Publié le 2/12/2007
La Forêt de l’Aigle conserve l’entretien du parc linéaire
Jean Lacaille – Bouchette- Le budget 2008 pour l’entretien du parc linéaire sera de 86 000 $ comparativement à 80 000 $ en 2007.
La hausse de 6 000 $ est imputable à la majoration des salaires des patrouilleurs dont le travail débute habituellement en mai et se termine à la fin de septembre de chaque année. La fluctuation du coût de l’essence et les matériaux requis au bon entretien de la piste cyclable sont deux autres raisons qui expliquent cette augmentation selon un rapport déposé par M. Yves Lamarche, directeur des opérations à la Corporation de gestion de la Forêt de l’Aigle et qui a été adopté mercredi dernier par le conseil des maires de la MRC de la Vallée de la Gatineau à Bouchette.

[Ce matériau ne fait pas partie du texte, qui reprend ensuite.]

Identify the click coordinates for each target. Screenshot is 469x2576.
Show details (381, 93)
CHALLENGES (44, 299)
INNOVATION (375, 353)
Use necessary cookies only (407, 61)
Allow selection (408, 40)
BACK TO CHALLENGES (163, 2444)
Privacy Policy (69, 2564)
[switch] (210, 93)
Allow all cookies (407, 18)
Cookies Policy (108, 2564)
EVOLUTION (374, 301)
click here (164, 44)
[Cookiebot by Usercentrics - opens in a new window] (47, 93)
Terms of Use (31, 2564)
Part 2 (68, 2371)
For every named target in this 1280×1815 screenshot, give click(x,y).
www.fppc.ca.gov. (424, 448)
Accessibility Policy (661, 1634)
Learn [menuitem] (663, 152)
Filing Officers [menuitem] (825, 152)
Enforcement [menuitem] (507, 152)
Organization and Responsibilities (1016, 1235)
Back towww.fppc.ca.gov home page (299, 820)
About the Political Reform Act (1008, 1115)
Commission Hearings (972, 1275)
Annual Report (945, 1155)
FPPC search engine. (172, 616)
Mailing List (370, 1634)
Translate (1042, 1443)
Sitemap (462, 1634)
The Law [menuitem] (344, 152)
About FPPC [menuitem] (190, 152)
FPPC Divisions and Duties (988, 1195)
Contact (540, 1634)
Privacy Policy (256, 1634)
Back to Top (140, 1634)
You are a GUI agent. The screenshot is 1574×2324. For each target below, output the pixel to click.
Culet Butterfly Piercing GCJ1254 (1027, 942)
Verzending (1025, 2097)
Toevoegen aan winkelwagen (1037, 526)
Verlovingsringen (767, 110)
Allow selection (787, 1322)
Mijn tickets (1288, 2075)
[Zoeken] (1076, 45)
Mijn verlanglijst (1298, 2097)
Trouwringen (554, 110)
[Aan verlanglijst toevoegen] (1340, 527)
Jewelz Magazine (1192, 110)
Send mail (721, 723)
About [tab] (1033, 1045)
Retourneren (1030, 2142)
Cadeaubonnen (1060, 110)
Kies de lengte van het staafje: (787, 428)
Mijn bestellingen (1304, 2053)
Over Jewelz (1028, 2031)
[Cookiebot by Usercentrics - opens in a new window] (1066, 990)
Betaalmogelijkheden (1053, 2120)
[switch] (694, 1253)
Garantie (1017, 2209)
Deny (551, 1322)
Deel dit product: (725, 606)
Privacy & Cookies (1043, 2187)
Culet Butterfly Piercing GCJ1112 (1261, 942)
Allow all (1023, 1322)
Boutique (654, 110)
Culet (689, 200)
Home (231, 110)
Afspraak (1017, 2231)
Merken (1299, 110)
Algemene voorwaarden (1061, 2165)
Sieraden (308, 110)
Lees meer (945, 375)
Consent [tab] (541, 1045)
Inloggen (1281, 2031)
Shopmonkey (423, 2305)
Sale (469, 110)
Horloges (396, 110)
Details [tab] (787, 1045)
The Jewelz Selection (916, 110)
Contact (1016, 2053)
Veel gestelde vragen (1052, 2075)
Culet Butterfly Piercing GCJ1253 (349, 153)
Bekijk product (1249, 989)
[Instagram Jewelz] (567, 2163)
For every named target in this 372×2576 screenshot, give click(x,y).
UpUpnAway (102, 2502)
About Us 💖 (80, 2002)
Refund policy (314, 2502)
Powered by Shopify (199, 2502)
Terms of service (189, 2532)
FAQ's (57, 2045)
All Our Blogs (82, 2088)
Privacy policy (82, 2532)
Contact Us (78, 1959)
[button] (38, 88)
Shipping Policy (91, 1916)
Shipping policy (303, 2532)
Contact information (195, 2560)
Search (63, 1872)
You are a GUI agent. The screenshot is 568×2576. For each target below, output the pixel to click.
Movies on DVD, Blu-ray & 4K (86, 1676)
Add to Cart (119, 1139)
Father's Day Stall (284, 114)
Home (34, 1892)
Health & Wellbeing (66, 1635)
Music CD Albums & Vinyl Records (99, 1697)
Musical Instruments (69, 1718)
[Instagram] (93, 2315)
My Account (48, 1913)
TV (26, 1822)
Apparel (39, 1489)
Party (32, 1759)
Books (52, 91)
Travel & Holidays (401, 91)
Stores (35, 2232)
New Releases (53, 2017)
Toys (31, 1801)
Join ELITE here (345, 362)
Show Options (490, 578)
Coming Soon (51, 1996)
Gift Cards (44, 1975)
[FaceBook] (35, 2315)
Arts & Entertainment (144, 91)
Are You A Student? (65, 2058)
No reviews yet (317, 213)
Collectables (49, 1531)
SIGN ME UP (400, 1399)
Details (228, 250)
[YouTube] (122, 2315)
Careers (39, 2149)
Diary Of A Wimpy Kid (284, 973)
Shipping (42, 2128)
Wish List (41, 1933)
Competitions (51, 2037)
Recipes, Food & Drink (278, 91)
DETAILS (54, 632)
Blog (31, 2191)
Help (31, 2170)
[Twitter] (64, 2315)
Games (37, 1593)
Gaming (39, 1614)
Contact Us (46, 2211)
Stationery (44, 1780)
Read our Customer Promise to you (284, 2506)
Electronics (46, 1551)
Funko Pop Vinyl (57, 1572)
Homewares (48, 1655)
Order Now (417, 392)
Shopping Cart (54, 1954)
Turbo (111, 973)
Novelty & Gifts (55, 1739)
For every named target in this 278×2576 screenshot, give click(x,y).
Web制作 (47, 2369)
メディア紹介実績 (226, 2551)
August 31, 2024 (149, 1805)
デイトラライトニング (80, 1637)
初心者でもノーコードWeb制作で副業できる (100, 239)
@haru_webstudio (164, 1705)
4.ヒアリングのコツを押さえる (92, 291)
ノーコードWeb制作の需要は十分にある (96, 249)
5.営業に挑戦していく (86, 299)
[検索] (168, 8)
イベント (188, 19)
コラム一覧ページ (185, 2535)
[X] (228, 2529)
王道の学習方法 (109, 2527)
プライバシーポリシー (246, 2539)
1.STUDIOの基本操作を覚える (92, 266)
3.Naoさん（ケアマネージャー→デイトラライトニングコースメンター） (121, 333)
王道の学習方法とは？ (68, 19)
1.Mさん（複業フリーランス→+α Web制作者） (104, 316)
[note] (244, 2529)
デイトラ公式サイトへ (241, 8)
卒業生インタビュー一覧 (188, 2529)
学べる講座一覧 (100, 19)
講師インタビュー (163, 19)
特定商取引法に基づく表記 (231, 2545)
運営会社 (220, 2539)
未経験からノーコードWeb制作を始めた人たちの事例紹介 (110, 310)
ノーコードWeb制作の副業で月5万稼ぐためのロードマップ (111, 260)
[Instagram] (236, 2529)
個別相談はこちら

Dans son rapport, Yves Lamarche, indique que l’achalandage sur le parc linétaire a augmenté de façon assez significative au cours de 2007. “Cela prouve qu’avec une bonne gestion et des employés consciencieux, l’entretien d’une telle infrastructure est possible”, indique M. Lamarche dans son rapport.
Les périmètres urbains
Armand Hubert, maire de Bois-Franc et président du Comité loisirs et culture de la MRC de la Vallée de la Gatineau, est d’avis que la MRC devrait songer à asphalter, dans un premier temps, certains axes du parc linéaire, notamment ceux situés près des périmètres urbains.
“J’ai recherché les parcs linéaires du Québec sur Internet et je peux vous dire que la majorité de ces infrastructures sont entièrement asphaltées. Et ce sont celles qui sont les plus achalandées. Des programmes de subventions sont disponibles pour ce type de développement. À mon avis, il faut terminer la piste cyclable, tant au sud qu’au nord. Nous devons planifier son développement puisque nous distinguons une nette progression de l’achalandage au cours des dernières années.”
Le préfet de la MRC de la Vallée de la Gatineau a pris bonne note des commentaires de son collègue de Bois-Franc et il a suggéré que la discussion sur le sujet soit refilée aux membres du Comité loisirs et culture qui lors de la tenue ultérieure d’une réunion d’un comité plénier pourraient analyser à fond le dossier et déterminer les priorités d’intervention. Le président du comité, Armand Hubert, a pris bonne note de cette suggestion et est d’avis qu’il faut pousser plus avant les recherches de financement pour améliorer cette infrastructure qui est une composante majeure du vaste terrain de jeu de la Vallée de la Gatineau.